§ **Problem to work on**
In the data that follows, find the line with "has height=812, width=1495."; transcribe it, every later line up to the one with "Given: Open the apps grid bookmark", and that line as well, exactly and with no others.
**** Input
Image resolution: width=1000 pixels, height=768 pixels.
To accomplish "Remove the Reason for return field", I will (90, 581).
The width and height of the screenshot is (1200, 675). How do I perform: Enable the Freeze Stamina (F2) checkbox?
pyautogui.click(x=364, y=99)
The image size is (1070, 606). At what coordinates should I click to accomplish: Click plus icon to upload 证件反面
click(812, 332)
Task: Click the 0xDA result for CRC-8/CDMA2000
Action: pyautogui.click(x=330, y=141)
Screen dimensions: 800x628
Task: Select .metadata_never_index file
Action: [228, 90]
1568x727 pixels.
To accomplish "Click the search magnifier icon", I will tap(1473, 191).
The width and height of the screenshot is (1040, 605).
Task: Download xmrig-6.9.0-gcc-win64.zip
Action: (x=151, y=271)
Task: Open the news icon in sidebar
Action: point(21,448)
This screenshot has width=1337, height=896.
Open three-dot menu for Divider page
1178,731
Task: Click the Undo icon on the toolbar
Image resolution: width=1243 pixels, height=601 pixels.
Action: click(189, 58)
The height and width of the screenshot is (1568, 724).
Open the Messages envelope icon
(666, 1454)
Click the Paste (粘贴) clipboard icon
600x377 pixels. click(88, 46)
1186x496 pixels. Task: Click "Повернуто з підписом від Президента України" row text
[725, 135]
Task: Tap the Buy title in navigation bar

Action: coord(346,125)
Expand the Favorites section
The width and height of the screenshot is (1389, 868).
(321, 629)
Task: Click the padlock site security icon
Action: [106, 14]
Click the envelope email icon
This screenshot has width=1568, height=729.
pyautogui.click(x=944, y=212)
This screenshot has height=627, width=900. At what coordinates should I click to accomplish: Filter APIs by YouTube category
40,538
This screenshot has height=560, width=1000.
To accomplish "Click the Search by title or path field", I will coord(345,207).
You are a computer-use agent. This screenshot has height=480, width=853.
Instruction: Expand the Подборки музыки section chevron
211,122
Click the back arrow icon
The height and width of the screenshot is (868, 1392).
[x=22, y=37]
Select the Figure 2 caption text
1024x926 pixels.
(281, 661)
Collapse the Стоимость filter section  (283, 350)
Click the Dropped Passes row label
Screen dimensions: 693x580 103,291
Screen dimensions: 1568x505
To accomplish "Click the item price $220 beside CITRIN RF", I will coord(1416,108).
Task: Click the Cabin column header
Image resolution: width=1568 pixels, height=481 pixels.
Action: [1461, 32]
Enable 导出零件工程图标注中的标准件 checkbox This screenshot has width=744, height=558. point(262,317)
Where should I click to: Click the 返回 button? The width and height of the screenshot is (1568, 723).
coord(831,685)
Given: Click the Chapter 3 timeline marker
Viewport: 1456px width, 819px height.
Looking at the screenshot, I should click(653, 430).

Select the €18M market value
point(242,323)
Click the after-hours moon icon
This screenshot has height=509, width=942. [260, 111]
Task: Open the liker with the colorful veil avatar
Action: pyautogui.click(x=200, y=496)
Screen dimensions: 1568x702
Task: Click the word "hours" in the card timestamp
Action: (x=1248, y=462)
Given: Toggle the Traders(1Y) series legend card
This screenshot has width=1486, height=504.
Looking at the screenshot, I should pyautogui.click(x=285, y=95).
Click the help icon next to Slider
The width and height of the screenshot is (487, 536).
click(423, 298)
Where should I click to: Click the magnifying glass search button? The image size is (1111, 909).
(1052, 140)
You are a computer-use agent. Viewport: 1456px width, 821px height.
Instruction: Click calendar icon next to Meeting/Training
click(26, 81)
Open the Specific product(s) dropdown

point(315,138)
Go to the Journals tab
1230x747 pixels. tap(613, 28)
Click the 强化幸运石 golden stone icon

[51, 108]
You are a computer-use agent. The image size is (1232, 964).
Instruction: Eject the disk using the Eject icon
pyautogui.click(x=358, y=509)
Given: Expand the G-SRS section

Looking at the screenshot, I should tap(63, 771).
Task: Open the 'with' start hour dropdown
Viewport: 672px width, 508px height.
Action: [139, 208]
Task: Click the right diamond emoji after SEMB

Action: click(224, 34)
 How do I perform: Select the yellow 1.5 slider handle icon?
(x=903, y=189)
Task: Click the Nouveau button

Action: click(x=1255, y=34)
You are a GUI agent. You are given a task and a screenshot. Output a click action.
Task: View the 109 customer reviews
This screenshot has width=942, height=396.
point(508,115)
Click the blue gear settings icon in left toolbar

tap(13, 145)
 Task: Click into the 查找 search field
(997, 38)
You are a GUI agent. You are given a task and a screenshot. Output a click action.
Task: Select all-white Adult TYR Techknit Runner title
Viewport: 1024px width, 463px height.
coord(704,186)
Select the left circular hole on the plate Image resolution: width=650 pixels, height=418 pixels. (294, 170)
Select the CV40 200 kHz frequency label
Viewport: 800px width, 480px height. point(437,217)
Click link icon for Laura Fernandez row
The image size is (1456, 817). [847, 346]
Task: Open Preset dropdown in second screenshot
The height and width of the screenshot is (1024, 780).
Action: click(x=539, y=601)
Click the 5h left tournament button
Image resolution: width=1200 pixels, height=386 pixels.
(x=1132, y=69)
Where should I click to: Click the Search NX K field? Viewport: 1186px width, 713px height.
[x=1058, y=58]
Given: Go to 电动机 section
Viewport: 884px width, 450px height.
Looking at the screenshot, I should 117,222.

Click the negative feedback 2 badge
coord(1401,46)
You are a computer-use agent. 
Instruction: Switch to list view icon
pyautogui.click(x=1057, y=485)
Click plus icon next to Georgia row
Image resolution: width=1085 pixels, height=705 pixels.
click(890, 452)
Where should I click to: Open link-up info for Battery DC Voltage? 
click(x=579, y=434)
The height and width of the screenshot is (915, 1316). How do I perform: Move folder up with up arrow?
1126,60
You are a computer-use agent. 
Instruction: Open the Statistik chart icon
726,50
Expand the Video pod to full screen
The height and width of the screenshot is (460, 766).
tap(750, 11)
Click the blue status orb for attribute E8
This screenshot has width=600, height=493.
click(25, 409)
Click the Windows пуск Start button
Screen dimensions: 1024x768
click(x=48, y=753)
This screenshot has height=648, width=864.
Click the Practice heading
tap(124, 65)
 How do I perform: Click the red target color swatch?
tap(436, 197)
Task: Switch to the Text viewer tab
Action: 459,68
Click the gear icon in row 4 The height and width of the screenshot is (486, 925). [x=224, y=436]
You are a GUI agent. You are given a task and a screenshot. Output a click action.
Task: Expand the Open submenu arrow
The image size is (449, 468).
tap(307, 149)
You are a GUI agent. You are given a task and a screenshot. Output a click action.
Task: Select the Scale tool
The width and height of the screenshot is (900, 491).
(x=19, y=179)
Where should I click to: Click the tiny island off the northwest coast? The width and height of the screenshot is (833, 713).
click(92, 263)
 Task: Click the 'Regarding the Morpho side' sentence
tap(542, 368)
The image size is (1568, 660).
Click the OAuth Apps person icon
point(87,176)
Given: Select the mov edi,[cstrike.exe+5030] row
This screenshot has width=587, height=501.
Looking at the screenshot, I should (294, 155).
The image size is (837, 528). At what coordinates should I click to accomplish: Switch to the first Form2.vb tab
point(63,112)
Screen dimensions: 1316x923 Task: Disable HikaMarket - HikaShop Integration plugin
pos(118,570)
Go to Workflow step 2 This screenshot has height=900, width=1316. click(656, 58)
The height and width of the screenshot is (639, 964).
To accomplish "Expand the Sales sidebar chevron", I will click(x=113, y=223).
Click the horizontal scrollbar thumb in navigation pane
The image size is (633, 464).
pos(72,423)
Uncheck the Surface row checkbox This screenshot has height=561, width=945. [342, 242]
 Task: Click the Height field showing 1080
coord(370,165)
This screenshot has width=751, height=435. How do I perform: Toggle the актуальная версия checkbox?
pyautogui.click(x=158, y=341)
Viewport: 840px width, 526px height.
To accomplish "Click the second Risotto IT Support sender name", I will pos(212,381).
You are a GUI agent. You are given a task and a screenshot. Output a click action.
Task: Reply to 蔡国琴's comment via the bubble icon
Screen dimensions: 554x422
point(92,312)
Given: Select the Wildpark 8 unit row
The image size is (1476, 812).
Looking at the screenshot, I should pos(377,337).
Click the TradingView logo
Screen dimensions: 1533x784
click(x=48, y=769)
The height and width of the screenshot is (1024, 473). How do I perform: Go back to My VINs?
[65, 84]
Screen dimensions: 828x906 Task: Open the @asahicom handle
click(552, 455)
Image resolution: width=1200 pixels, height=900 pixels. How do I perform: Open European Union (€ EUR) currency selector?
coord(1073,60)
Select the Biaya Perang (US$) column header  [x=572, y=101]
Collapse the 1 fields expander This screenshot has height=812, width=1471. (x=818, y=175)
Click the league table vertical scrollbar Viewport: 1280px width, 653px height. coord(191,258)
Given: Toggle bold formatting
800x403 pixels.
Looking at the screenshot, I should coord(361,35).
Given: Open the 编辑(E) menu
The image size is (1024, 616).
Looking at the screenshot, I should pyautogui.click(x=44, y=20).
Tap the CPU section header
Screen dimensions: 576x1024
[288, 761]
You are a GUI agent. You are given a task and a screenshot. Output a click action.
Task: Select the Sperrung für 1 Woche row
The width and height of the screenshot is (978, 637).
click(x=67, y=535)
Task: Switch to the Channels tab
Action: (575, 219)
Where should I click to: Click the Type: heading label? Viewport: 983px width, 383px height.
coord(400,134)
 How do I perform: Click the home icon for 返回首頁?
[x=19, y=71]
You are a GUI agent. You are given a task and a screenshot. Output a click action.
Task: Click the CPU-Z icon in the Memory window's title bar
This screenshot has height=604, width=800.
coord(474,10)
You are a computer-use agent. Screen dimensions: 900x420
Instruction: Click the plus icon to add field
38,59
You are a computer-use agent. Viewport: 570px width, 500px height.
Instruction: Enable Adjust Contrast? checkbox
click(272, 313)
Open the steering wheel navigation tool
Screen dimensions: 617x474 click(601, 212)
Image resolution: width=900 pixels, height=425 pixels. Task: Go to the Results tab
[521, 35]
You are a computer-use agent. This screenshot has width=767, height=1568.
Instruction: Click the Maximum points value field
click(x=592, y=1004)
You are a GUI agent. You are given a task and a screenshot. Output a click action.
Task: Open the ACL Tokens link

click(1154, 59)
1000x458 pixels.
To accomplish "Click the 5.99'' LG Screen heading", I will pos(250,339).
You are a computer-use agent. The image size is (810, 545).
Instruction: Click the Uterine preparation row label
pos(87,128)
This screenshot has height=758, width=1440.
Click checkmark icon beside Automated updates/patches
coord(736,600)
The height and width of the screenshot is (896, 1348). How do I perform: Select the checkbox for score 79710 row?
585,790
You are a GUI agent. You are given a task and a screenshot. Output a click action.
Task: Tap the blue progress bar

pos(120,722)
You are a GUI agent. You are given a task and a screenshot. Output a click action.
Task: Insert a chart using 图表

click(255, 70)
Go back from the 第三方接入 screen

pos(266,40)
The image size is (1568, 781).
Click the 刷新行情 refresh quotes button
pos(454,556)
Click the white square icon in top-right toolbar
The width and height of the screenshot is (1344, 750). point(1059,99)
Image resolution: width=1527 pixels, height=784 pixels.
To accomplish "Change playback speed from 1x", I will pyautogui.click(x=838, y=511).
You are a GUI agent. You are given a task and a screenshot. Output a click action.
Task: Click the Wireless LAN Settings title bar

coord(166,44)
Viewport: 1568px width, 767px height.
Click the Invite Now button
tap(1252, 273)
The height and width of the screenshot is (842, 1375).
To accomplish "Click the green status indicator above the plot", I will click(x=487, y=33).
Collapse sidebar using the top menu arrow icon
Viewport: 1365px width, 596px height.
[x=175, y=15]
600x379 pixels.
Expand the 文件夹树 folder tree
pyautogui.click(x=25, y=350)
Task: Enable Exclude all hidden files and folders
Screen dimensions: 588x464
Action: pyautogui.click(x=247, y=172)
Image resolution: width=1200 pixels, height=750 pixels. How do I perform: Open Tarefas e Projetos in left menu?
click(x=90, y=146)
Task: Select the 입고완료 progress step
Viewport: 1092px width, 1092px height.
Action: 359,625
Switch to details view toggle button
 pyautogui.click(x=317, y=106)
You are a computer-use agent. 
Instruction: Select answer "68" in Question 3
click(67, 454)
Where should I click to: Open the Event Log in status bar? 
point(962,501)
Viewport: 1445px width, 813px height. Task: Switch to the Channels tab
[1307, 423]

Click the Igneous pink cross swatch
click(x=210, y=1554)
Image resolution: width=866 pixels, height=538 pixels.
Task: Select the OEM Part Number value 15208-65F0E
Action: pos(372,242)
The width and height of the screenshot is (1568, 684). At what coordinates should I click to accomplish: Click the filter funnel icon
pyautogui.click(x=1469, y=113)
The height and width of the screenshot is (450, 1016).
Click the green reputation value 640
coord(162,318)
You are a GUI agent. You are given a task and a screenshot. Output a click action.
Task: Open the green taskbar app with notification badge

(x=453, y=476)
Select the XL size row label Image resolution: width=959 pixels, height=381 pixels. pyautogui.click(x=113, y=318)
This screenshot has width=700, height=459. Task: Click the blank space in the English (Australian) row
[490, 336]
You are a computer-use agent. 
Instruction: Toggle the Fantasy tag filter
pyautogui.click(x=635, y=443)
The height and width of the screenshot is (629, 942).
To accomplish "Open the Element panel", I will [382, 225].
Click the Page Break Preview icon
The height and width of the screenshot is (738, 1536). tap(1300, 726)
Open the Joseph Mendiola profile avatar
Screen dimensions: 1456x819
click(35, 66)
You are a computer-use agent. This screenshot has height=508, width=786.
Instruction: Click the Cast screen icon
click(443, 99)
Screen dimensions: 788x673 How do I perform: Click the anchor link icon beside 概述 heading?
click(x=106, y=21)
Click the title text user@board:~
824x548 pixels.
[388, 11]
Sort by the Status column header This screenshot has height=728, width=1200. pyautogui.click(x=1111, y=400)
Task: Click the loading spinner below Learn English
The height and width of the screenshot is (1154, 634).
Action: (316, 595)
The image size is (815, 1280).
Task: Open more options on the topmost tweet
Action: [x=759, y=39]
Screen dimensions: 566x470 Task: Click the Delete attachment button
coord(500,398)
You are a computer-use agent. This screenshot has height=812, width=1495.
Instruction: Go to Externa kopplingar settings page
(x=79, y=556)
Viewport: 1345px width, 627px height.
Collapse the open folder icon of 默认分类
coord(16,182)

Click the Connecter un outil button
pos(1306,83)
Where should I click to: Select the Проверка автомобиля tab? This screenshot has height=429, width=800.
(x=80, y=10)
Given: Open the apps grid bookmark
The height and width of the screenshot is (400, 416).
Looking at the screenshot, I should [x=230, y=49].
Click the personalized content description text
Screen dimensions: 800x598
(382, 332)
********
§ **Exercise output**
You are a computer-use agent. This screenshot has height=812, width=1495.
Instruction: Go to Externa kopplingar settings page
(x=79, y=556)
Viewport: 1345px width, 627px height.
Collapse the open folder icon of 默认分类
coord(16,182)

Click the Connecter un outil button
pos(1306,83)
Where should I click to: Select the Проверка автомобиля tab? This screenshot has height=429, width=800.
(x=80, y=10)
Given: Open the apps grid bookmark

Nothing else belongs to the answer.